╔══

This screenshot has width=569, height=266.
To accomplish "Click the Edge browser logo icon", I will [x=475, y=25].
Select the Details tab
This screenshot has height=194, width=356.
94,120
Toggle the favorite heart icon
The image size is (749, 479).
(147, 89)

╚══

__Your task__.
Your task is to repeat every entry exactly.

__Exercise solution__.
This screenshot has width=569, height=266.
To accomplish "Click the Edge browser logo icon", I will [x=475, y=25].
Select the Details tab
This screenshot has height=194, width=356.
94,120
Toggle the favorite heart icon
The image size is (749, 479).
(147, 89)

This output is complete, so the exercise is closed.